There is still a chance that this election will end in an Electoral College tie from 269 to 269. If that happens, the next president would be determined by the new House of Representatives, with each state casting a vote.

Thus, California, home to nearly 1 in 8 Americans, with 53 members in the House, would have the same power as Wyoming, a state with a single House representative and a declining population.

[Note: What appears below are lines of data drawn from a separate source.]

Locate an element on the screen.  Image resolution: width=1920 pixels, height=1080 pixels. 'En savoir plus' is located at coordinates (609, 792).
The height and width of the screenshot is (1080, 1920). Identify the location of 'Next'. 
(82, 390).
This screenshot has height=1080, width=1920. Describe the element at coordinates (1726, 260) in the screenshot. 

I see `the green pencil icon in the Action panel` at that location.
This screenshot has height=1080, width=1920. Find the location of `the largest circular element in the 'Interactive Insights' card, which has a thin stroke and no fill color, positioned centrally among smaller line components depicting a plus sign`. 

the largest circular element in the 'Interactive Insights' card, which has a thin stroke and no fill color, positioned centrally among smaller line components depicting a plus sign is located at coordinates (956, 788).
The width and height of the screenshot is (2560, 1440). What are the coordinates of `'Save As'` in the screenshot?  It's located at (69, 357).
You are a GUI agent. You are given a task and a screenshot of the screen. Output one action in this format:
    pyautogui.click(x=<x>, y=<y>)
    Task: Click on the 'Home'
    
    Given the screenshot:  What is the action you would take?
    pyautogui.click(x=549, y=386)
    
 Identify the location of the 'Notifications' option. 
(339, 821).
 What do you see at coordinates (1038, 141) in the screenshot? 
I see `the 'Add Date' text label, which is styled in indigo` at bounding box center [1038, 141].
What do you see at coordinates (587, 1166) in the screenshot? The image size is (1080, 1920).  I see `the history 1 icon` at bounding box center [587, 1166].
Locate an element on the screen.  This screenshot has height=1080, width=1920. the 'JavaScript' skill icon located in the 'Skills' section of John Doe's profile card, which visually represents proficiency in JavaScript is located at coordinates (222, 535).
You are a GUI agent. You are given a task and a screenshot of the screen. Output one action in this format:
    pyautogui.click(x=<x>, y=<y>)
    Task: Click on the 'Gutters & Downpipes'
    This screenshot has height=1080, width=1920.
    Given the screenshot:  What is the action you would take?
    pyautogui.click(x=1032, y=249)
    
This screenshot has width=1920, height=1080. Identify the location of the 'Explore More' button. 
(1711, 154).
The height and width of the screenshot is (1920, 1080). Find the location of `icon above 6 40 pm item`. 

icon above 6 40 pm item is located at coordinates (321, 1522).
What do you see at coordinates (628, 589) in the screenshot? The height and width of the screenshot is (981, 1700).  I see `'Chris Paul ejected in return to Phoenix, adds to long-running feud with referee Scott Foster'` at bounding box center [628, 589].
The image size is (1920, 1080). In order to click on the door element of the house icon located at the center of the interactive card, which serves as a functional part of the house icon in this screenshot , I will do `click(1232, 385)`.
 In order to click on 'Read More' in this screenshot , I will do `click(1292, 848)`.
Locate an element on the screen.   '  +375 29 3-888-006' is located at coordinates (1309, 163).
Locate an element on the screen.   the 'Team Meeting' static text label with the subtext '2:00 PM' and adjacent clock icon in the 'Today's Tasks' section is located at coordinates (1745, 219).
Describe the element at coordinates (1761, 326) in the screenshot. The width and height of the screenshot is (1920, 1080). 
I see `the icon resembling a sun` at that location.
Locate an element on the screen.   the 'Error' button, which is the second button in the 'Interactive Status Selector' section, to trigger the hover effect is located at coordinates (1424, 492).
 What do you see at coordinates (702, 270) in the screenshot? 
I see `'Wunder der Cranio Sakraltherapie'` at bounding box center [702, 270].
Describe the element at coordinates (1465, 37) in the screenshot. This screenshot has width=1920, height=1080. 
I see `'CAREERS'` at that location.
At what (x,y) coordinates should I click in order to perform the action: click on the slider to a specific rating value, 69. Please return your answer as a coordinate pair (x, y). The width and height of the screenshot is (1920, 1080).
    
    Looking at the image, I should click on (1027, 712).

The obvious flaw here, that the person who gets the most votes does not necessarily win, could be neutralized by the National Popular Vote Pact, in which all electoral votes from a participating state are pledged to the winner of the national popular vote.

On Tuesday, Colorado voters approved joining the pact, which now has 15 states plus the District of Columbia, representing 196 electoral votes. More states are needed to push it past the 270-vote margin where it could go into effect. But for now, it is the best vehicle to bring the American system closer to one that reflects the will of the people.

Ah, the will of the people. Who knows what the hell that is. Yes, it is karmic justice that three of the pivotal states to elect Trump – Pennsylvania, Wisconsin and Michigan – now look like three that will fire him. And for that small majority, and for the rest of us, the mourning in America will soon turn into a dawn in America.